I too agree! No way should there be any tweets that are not 100% serious.

2 Likes

I thought “global warming” had been deprecated in favour of “climate change”?

The screen-capped tweet probably isn’t the best illustration for this post, because it explicitly compares a specific place on Mars with a specific place on Earth. Just like we the weather in Winnipeg doesn’t imply much/anything about the weather in Singapore, the weather at the Mars Rover’s location of Gale Crater doesn’t logically imply much about the weather elsewhere on Mars.

Also, it’s a tweet. We already know that @maggiek believes the medium and the intended audience maters when writing about science, and there doesn’t seem to be anything that wrong about an objectively accurate, light-hearted tweet.

Also, if we’re going to get all nitpicky about stuff, then the quoted snippet from John Bowman (itself quoting the Curiosity rover weather station website )is seriously wrong, and all the more shamefully so for appearing in a piece pretending to bring a scientific perspective to a popular story.

Imagine you were on the Martian equator at noon, you would feel like summer at your feet, but winter in your head.

This is no more true than sticking your hand in an oven at 212°F/100°C feels like sticking your hand in boiling water. As others above me have said (and Bowman basically acknowledges immediately afterwards), if the air is that thin then it has relatively little thermal conductivity and heat capacity and will subjectively feel less cold or hot, as it will be significantly less able to affect your body temperature. What would be interesting, however, would be a piece describing how tolerable (or not) the cold of Mars would be, and how long it would take to get frostbite (if at all) given the density of the air and human metabolism.

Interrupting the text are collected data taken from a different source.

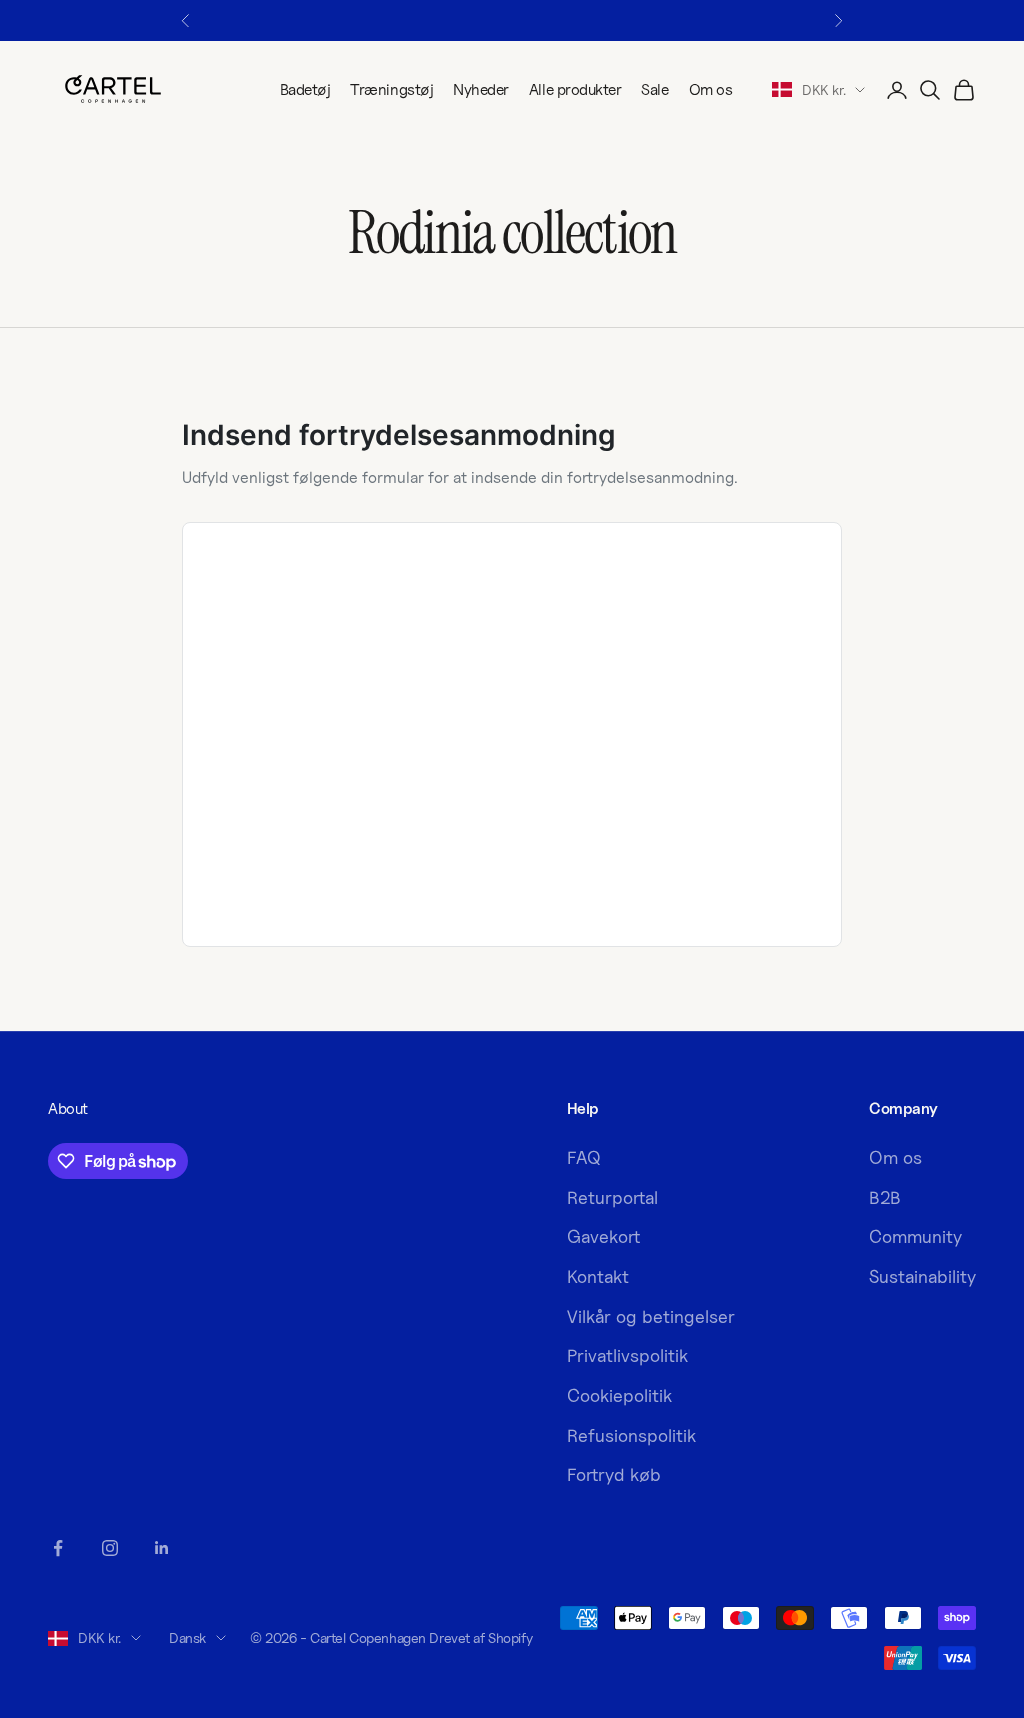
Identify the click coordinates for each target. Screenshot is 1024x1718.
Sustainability (922, 1276)
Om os (711, 89)
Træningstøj (391, 89)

Ah, the old “take a funny off-the-cuff gag and respond with a dreary essay” ploy, eh?

It’s a joke about how cold Winnipeg is. It’s not a detailed monograph on the relative temperatures of planets!

Winnipeg has better songs written about it.

I suspect the six millibars of pressure and abundance of CO2 would make things uncomfortable a bit faster than the Arctic temperatures.

That’s certainly what I’d like to see. Climate change is an actual ongoing problem, rather than an etiolated description of a symptom.

Calling this a symptom really seems reversed to me. The way greenhouse gases affect things is by interfering with radiative loss and so increasing the total thermal energy of the planet, thus the term global warming; the changes to climate are the results of that.